There will always be people who will be annoying, just like there will always be flowers that will emit a foul smell, but it is just an element of the picture, and there is nothing wrong with it.
I don't know why, but the elements of the picture are presented like this, and I can't do anything about it.
It's just that I don't like it, it's like a piece of shit in front of me, and any master saint won't lick it twice.
None of this is real, but I didn't fight against it, I just surrendered and just accepted fate, because the picture elements have been presented, what else is there to say.
When the character dies, life will be shattered, time can't affect the truth, it's all just this moment.
There's nothing to catch, the tension of "life can't be broken, I have to master life" is just an inexplicable picture element.
It's hard to let go, and the word itself is misleading, as if it's just "letting go" rather than "giving up", as if you're still becoming a better version of yourself.
.
It's to give up, it's to destroy, whether it's a character or a life, everything will burn, and then nothing will be left.
Plunged headlong into the black reality, I don't care about the unreal stuff.
Die, those plans, those plans for the future, will only appear to be humble in their knowledge, and even their imagination is narrow.
Those fearful contents, over and over again, are just stuff, I really don't understand how I managed to hold on to the falsehood for so many years.
Of course, it is all the presentation of picture elements, and there is no causal relationship.

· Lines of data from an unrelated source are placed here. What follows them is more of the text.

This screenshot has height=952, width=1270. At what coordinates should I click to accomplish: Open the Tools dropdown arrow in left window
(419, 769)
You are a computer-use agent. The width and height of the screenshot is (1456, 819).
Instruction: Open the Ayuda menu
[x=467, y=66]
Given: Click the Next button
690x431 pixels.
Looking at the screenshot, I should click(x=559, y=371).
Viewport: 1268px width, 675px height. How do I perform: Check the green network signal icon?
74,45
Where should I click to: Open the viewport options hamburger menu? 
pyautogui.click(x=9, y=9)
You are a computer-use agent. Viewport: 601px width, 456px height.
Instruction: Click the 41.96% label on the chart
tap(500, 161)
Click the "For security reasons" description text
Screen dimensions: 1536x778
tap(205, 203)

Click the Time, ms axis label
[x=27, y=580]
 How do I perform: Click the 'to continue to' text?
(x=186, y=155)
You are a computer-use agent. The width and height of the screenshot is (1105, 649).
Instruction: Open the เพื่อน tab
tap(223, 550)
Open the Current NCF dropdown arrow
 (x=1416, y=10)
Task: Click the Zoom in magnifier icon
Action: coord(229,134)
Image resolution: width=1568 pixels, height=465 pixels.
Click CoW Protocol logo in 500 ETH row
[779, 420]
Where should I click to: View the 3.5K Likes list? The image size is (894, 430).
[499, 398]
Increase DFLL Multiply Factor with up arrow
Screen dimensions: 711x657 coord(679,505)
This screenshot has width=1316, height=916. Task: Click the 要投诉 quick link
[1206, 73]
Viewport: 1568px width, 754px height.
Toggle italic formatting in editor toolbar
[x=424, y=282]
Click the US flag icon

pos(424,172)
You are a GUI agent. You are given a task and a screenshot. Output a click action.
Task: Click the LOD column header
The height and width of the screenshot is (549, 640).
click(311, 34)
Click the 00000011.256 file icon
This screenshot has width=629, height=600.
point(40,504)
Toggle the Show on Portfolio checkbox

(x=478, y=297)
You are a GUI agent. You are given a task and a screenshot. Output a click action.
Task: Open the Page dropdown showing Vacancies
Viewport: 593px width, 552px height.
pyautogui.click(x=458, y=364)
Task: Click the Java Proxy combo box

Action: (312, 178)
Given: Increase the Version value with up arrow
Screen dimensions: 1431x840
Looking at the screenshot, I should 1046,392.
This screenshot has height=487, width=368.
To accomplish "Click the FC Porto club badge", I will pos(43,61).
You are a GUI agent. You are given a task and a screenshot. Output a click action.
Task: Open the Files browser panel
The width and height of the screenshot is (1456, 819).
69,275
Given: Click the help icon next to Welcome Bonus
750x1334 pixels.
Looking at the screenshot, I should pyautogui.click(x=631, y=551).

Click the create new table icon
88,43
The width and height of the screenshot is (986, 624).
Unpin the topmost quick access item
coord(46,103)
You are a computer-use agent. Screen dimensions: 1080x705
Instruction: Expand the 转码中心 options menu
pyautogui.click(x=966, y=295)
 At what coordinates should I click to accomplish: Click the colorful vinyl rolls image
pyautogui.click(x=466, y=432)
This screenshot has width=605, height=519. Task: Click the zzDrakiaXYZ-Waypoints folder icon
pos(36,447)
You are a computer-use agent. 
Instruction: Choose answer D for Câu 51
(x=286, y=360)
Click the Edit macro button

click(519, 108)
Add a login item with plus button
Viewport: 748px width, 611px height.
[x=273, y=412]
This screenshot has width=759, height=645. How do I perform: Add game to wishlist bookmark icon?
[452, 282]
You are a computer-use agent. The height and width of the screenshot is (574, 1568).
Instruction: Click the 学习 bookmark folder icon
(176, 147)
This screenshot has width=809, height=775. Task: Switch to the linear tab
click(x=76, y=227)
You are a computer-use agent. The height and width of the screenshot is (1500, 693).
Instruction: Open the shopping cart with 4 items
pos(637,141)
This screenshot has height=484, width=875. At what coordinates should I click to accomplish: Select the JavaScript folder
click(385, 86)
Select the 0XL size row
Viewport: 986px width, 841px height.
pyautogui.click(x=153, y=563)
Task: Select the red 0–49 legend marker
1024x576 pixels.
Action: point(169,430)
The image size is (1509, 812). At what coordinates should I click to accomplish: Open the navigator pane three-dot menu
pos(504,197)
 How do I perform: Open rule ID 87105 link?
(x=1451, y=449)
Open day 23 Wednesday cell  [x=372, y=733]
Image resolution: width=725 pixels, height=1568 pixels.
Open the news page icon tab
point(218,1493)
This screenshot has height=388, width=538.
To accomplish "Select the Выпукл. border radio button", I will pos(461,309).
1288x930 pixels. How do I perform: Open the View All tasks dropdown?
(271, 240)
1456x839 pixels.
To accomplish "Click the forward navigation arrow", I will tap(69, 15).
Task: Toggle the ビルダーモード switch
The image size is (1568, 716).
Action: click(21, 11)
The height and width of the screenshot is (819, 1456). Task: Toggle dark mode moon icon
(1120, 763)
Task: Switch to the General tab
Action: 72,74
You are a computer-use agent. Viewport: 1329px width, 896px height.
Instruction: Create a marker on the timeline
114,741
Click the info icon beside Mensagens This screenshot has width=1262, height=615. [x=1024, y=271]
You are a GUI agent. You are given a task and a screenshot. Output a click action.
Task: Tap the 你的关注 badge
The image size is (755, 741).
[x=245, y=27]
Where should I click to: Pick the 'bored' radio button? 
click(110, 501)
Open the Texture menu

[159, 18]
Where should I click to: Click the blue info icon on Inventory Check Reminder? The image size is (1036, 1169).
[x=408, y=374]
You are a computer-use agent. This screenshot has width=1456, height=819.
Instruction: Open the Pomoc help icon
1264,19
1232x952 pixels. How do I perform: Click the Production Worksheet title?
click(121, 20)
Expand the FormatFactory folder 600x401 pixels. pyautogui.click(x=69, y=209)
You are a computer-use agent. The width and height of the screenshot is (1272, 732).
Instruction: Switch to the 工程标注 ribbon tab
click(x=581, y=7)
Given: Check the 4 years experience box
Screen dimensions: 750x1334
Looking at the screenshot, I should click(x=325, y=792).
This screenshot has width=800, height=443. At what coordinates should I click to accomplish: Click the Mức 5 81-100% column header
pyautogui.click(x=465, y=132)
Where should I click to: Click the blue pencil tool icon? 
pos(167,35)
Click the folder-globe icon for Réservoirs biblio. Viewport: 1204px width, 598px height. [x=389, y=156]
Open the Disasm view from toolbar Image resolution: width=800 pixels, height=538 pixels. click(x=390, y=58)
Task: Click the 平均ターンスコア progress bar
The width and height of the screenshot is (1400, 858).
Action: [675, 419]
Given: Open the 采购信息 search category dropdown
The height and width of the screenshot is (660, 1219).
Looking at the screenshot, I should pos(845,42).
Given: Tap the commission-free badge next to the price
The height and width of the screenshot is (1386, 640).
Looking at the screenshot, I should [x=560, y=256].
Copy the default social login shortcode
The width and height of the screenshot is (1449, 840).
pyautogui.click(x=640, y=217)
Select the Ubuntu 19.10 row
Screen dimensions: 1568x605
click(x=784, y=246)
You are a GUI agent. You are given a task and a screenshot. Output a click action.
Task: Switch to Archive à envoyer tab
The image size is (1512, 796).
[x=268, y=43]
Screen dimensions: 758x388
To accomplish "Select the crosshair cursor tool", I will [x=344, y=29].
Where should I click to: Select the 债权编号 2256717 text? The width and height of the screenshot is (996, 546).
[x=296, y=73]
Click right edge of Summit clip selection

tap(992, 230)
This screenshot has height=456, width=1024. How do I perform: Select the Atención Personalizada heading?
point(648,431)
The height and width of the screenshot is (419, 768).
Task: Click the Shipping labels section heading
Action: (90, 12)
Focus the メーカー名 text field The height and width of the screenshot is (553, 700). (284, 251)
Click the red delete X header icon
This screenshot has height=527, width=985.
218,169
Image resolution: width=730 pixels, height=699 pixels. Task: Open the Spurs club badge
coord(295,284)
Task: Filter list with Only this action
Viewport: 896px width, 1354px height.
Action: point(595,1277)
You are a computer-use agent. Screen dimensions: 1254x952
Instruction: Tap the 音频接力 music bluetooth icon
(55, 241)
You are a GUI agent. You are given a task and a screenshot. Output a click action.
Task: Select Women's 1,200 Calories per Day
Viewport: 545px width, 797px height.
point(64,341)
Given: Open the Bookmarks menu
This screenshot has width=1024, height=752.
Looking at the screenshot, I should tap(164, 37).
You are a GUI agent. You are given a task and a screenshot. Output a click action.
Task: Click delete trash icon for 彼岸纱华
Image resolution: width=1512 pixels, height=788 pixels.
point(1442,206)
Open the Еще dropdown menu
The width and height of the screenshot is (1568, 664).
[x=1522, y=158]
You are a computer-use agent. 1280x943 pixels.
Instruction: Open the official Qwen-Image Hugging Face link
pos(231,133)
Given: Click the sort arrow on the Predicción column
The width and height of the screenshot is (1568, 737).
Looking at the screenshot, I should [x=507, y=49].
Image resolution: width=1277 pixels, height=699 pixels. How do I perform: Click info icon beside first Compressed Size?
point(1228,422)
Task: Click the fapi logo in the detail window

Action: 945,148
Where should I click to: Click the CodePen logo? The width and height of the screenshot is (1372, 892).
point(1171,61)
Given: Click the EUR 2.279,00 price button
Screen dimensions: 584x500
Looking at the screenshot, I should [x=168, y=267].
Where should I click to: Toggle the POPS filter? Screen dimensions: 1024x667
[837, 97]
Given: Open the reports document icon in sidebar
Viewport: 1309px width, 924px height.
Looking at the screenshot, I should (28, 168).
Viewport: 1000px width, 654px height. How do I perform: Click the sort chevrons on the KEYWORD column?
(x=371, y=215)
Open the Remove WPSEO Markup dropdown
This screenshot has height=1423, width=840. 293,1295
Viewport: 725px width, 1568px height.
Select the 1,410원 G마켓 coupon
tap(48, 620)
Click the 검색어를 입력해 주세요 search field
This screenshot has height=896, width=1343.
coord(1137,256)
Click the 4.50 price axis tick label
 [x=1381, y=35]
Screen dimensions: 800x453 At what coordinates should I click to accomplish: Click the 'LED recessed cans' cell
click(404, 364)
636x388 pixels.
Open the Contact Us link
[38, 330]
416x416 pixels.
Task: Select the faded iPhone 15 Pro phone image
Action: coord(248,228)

The character dies. Whatever happens is allowed, and there is nothing in the way of what the picture elements want to present.
Even, presenting the scene where the mind does not agree with the scene, and the mind resists the scene, these are also common picture elements.
Therefore, it is not "I think I am the character of Yuan Changwen", but the picture elements directly present this thinking.
Powerlessness, complete powerlessness.
It seems that this renunciation is perceived as negativity, a decadence of life.
But where does this belief itself come from?
Is the criterion itself true?
It's all, and the fear is a drag show standing behind it.
:。 :
"Bookmark for easy reading"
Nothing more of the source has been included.